The Winning in the Losing
This week I had the opportunity to recapture my former career as a sportswriter and attend the Minnesota State High School girls basketball tournament. Maybe I wasn't so much recapturing my former career though, as recapturing my youth. Basketball was a huge part of my life growing up. I spent countless hours practicing lay-ups in the driveway, being driven to basketball camps on hot summer afternoons across the metro, and long winter afternoons in the high school gym running "killers" at the end of an already long practice.
I even met my husband playing basketball, in endless pickup games at the University of Missouri Rec Center. He could dunk; it was love.
I came to the state high school basketball tournament this year to cheer on a team in the Class 2A semifinals, Glencoe Silver Lake, a team that happened to include two of my church members (one of them a confirmation student and the other a sister and cousin to two current confirmation students) and a longtime assistant coach who's been a lay leader in our rural congregation for many years. The GSL Panthers weren't expected to make the state tournament, but they won an improbable, almost miracle-like upset during the final week of March Madness and the transition from Lent into Holy Week. They won again in the first round of the state tournament, advancing to the semis, when I got the chance to login early that weekend and score a coveted ticket.

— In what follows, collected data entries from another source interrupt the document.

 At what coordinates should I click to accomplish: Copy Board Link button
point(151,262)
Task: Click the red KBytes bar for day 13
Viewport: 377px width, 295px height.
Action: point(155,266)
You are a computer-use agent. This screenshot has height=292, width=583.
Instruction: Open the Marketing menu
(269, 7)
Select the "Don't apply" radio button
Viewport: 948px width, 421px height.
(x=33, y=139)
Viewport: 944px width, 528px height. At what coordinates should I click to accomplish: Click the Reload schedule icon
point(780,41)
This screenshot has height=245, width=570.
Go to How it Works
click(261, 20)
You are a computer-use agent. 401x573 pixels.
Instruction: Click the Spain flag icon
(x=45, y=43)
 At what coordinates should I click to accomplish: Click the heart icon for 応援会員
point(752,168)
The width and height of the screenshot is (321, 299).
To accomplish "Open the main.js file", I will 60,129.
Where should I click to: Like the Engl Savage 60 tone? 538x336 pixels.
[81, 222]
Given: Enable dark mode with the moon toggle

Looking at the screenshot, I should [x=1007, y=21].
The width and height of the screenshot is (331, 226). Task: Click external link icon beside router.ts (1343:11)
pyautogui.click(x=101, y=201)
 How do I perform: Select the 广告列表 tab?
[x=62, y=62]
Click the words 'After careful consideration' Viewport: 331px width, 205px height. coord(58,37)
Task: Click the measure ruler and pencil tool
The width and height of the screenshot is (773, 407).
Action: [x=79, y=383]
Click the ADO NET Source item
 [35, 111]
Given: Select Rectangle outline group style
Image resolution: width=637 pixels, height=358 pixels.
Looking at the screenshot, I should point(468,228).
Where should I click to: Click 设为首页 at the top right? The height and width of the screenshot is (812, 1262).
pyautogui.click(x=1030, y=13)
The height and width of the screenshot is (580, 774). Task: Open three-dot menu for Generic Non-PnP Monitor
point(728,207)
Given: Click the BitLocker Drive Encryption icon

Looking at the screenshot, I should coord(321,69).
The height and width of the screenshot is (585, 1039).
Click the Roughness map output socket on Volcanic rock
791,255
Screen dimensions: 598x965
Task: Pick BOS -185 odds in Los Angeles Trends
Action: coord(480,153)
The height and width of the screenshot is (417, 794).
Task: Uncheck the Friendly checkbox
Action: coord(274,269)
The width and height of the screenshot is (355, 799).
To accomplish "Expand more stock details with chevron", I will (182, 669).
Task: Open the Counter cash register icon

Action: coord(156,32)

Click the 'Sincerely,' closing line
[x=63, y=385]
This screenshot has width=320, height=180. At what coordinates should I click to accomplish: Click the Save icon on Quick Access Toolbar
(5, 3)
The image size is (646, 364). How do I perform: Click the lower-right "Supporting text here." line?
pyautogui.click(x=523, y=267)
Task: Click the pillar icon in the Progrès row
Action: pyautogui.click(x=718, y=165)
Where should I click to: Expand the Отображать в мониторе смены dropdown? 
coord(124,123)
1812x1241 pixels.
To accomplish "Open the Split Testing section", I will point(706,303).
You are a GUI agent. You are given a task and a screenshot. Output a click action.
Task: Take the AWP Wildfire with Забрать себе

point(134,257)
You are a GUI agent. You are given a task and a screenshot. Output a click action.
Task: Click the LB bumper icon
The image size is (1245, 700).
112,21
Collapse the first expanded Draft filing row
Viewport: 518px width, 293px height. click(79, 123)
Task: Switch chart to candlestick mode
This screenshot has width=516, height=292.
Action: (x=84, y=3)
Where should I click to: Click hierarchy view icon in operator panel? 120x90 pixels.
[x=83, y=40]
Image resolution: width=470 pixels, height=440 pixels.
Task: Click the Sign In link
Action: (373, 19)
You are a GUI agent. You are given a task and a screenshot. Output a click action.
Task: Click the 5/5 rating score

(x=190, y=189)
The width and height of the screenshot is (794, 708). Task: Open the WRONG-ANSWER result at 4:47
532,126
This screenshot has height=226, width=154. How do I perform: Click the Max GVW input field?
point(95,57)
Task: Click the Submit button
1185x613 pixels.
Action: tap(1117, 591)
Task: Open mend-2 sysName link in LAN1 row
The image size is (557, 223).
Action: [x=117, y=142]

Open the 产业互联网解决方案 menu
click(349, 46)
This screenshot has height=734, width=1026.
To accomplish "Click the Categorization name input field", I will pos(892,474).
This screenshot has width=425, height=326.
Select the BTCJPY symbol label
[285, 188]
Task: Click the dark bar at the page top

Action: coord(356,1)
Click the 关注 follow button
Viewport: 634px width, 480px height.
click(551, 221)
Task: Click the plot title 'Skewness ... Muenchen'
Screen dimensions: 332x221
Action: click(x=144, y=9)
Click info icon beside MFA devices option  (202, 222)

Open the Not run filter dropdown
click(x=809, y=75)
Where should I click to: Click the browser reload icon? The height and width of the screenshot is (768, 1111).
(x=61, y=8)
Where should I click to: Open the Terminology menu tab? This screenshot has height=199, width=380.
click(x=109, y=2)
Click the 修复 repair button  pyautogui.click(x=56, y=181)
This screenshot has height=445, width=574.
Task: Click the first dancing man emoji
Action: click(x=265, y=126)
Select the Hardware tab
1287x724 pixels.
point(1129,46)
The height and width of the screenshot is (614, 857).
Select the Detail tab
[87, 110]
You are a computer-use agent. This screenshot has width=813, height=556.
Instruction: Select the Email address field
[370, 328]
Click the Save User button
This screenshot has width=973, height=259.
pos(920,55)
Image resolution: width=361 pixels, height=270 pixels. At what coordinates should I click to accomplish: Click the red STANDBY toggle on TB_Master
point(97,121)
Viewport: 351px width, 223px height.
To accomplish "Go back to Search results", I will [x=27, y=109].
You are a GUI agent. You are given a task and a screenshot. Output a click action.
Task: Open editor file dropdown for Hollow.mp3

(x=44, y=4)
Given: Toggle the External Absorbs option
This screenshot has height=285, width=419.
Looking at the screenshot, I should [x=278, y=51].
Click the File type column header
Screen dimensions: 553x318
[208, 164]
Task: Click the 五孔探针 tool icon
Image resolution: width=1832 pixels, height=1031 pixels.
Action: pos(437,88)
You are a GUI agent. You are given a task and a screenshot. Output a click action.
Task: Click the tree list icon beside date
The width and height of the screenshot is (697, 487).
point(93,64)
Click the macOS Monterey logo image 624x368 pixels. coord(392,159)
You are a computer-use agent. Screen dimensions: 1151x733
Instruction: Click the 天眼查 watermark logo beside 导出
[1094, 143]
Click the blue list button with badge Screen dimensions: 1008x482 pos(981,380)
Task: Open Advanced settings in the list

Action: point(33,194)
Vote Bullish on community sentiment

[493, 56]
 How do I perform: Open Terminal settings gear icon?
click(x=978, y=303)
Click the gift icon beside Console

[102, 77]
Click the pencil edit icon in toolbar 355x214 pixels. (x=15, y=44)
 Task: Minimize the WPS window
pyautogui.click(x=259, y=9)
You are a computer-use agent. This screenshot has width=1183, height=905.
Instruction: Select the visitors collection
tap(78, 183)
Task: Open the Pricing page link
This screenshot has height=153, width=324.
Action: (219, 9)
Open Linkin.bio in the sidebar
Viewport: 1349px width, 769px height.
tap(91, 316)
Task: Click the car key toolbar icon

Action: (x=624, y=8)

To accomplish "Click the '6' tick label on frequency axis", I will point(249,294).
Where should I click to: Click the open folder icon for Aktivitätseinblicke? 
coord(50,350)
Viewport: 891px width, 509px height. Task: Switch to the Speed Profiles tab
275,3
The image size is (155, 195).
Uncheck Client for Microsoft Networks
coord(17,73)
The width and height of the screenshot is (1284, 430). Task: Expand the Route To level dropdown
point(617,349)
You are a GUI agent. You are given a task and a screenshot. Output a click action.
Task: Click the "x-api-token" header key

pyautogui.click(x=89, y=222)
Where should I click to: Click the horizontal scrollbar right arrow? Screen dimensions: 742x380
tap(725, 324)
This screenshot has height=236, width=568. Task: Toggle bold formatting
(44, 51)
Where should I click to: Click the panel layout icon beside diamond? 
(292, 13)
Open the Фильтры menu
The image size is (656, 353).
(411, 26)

Like everything else in 2020-2021, COVID impacted the state tournament. Only a few fans were able to come, there were no bands or cheerleaders or raucous student sections. Fans were required to sit spaced apart, two by two, wearing face masks. The players wore face masks too, pulling them up when they fell down after a tough play, continuing to play nonetheless, the indomitable spirit and persistence of life even in the midst of a pandemic.
They played at a time when the UK coronavirus variant B117 was ravaging Minnesota, particularly in the county next door to Glencoe-Silver Lake High School. Recently, a young high school hockey referee had died of COVID. The state and high school sports and school leaders engaged in a consistent balancing act: taking precautions, worrying about students missing the rhythms of high school life and sports, worrying that any decision they made would have irreversible and awful consequences. We had confronted these same impossible and difficult choices in the church, too. And yet we persevered, masked and distanced, in the midst of the irrepressible Holy Spirit.
Watching the girls begin to play, I was immediately taken back to the joy and the pain of high school athletics. The way it felt when you were sitting on the end of the bench, just waiting for the coach to call your name to go into the game. The way it felt to drive hard to the basket and draw a foul, and then stand on the free-throw line and take a deep breath with everyone watching you. The way it felt to gather in a huddle while the coach drew up an out-of-bounds play. The way it felt when the buzzer expired at the end of the game, and you wished you could have done more.
Unfortunately, the GSL girls team likely had all of those moments and many more this week in the state tournament. The overwhelming joy and excitement to be playing at Target Center. The frustration over how different everything was in the time of COVID. The worry in the back of your mind about the COVID variants. The feeling that you wanted to leave everything on the floor. That feeling when, at the end of the game and the score didn't go your way, you were tormented by thinking of all the things you wished you would have done differently. The sadness for seniors, at the final buzzer of their final high school game.
I wish I could have seen our local team win and win again, all the way to the state championship. But as I watched them from the top row of the socially distanced arena, all of us wearing masks and cheering as loud as we could, I realized that much more of what they'd experienced - and we'd all experienced through them - had to do with winning rather than losing. Regardless of the final score, they'd kept playing and fighting hard for their school and for each other. They'd overcome tough times and relied on one other, practicing offenses and defenses and press-break plans, trusting that their teammates would be where they needed them to be at all times. They'd had to be resilient and patient and adaptable. All of these traits would serve them well in the rest of their lives. As female high school athletes, they'd learned that their bodies were meant to be strong as well as beautiful -- and that they could rely on their own physical strength and, together with the rest of their teammates, achieve amazing accomplishments against all odds.
In a year of unimaginable global loss, what I saw on the court that day was a lot of winning: winning for the human spirit, winning for the power of team above self, winning for memories, winning for skills and fortitude that would last a lifetime. I'm grateful again to sports for reminding of this same lesson that I'd learned anew the week before during Holy Week. Jesus' amazing power is always in transforming the losing into the winning: of taking challenges and meeting them with life, love and forgiveness rather than rage and resignation. There is so much winning even in the greatest of life's losses, and it is those wins that pull us through into new life, each and every day.